§ DATA PROVIDED:
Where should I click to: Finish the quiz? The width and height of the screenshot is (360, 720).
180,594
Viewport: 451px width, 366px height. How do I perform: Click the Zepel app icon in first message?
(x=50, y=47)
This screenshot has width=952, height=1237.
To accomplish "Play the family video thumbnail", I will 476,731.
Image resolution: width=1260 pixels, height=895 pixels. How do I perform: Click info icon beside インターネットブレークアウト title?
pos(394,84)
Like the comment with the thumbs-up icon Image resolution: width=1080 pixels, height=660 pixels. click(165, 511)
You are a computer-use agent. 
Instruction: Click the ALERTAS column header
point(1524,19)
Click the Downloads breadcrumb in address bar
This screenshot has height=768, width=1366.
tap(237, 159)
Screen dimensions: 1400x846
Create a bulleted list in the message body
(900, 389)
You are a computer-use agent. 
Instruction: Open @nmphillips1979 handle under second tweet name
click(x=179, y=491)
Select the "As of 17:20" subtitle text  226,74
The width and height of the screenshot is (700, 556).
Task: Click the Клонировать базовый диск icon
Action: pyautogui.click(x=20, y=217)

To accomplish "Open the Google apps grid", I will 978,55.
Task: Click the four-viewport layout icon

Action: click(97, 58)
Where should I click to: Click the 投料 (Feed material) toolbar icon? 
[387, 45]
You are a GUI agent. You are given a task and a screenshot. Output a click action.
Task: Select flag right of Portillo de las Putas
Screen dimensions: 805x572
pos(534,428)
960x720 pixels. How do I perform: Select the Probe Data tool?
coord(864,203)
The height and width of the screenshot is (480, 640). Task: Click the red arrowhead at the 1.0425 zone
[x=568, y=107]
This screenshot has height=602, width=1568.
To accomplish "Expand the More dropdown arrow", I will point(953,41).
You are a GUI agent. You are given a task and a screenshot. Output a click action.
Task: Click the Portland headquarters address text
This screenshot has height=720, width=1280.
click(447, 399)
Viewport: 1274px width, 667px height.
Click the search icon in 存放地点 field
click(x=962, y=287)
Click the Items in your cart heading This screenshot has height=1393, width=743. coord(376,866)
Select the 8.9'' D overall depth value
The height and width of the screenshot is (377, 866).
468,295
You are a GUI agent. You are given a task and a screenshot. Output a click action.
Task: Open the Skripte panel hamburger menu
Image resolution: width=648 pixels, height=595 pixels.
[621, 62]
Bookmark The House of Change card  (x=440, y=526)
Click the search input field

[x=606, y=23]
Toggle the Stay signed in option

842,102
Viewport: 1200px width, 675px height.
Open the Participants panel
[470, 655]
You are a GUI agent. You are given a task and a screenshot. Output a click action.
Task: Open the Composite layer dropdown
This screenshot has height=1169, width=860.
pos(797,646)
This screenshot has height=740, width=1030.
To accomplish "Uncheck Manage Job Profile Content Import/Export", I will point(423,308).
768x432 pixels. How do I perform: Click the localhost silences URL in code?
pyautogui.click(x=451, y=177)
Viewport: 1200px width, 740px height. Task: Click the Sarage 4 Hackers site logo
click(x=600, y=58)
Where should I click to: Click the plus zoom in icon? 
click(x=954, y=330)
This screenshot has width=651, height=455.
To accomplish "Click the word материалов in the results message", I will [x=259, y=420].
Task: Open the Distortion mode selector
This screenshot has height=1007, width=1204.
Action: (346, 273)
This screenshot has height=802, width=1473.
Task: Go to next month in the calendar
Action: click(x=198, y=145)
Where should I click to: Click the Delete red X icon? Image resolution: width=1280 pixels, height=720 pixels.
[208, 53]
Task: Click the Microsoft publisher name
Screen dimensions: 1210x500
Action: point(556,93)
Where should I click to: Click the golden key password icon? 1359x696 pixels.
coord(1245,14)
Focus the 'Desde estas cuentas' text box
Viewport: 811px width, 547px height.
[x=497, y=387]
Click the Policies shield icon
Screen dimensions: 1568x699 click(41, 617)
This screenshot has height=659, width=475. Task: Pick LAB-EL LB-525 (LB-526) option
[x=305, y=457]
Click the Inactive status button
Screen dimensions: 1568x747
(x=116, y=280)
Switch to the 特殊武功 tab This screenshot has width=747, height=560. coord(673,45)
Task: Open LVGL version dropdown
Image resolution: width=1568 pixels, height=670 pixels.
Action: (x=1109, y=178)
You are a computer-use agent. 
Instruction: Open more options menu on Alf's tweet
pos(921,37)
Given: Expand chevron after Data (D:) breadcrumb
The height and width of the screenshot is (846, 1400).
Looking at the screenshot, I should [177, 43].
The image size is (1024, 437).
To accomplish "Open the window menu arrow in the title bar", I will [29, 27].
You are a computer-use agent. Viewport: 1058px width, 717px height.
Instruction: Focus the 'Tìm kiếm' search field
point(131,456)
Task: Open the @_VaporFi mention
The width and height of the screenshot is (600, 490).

§ WORK INSTRUCTION:
Everything in the listing above should be duplicated exactly.

§ RESULT FOR THIS TASK:
Where should I click to: Finish the quiz? The width and height of the screenshot is (360, 720).
180,594
Viewport: 451px width, 366px height. How do I perform: Click the Zepel app icon in first message?
(x=50, y=47)
This screenshot has width=952, height=1237.
To accomplish "Play the family video thumbnail", I will 476,731.
Image resolution: width=1260 pixels, height=895 pixels. How do I perform: Click info icon beside インターネットブレークアウト title?
pos(394,84)
Like the comment with the thumbs-up icon Image resolution: width=1080 pixels, height=660 pixels. click(165, 511)
You are a computer-use agent. 
Instruction: Click the ALERTAS column header
point(1524,19)
Click the Downloads breadcrumb in address bar
This screenshot has height=768, width=1366.
tap(237, 159)
Screen dimensions: 1400x846
Create a bulleted list in the message body
(900, 389)
You are a computer-use agent. 
Instruction: Open @nmphillips1979 handle under second tweet name
click(x=179, y=491)
Select the "As of 17:20" subtitle text  226,74
The width and height of the screenshot is (700, 556).
Task: Click the Клонировать базовый диск icon
Action: pyautogui.click(x=20, y=217)

To accomplish "Open the Google apps grid", I will 978,55.
Task: Click the four-viewport layout icon

Action: click(97, 58)
Where should I click to: Click the 投料 (Feed material) toolbar icon? 
[387, 45]
You are a GUI agent. You are given a task and a screenshot. Output a click action.
Task: Select flag right of Portillo de las Putas
Screen dimensions: 805x572
pos(534,428)
960x720 pixels. How do I perform: Select the Probe Data tool?
coord(864,203)
The height and width of the screenshot is (480, 640). Task: Click the red arrowhead at the 1.0425 zone
[x=568, y=107]
This screenshot has height=602, width=1568.
To accomplish "Expand the More dropdown arrow", I will point(953,41).
You are a GUI agent. You are given a task and a screenshot. Output a click action.
Task: Click the Portland headquarters address text
This screenshot has height=720, width=1280.
click(447, 399)
Viewport: 1274px width, 667px height.
Click the search icon in 存放地点 field
click(x=962, y=287)
Click the Items in your cart heading This screenshot has height=1393, width=743. coord(376,866)
Select the 8.9'' D overall depth value
The height and width of the screenshot is (377, 866).
468,295
You are a GUI agent. You are given a task and a screenshot. Output a click action.
Task: Open the Skripte panel hamburger menu
Image resolution: width=648 pixels, height=595 pixels.
[621, 62]
Bookmark The House of Change card  (x=440, y=526)
Click the search input field

[x=606, y=23]
Toggle the Stay signed in option

842,102
Viewport: 1200px width, 675px height.
Open the Participants panel
[470, 655]
You are a GUI agent. You are given a task and a screenshot. Output a click action.
Task: Open the Composite layer dropdown
This screenshot has height=1169, width=860.
pos(797,646)
This screenshot has height=740, width=1030.
To accomplish "Uncheck Manage Job Profile Content Import/Export", I will point(423,308).
768x432 pixels. How do I perform: Click the localhost silences URL in code?
pyautogui.click(x=451, y=177)
Viewport: 1200px width, 740px height. Task: Click the Sarage 4 Hackers site logo
click(x=600, y=58)
Where should I click to: Click the plus zoom in icon? 
click(x=954, y=330)
This screenshot has width=651, height=455.
To accomplish "Click the word материалов in the results message", I will [x=259, y=420].
Task: Open the Distortion mode selector
This screenshot has height=1007, width=1204.
Action: (346, 273)
This screenshot has height=802, width=1473.
Task: Go to next month in the calendar
Action: click(x=198, y=145)
Where should I click to: Click the Delete red X icon? Image resolution: width=1280 pixels, height=720 pixels.
[208, 53]
Task: Click the Microsoft publisher name
Screen dimensions: 1210x500
Action: point(556,93)
Where should I click to: Click the golden key password icon? 1359x696 pixels.
coord(1245,14)
Focus the 'Desde estas cuentas' text box
Viewport: 811px width, 547px height.
[x=497, y=387]
Click the Policies shield icon
Screen dimensions: 1568x699 click(41, 617)
This screenshot has height=659, width=475. Task: Pick LAB-EL LB-525 (LB-526) option
[x=305, y=457]
Click the Inactive status button
Screen dimensions: 1568x747
(x=116, y=280)
Switch to the 特殊武功 tab This screenshot has width=747, height=560. coord(673,45)
Task: Open LVGL version dropdown
Image resolution: width=1568 pixels, height=670 pixels.
Action: (x=1109, y=178)
You are a computer-use agent. 
Instruction: Open more options menu on Alf's tweet
pos(921,37)
Given: Expand chevron after Data (D:) breadcrumb
The height and width of the screenshot is (846, 1400).
Looking at the screenshot, I should [177, 43].
The image size is (1024, 437).
To accomplish "Open the window menu arrow in the title bar", I will [29, 27].
You are a computer-use agent. Viewport: 1058px width, 717px height.
Instruction: Focus the 'Tìm kiếm' search field
point(131,456)
Task: Open the @_VaporFi mention
The width and height of the screenshot is (600, 490).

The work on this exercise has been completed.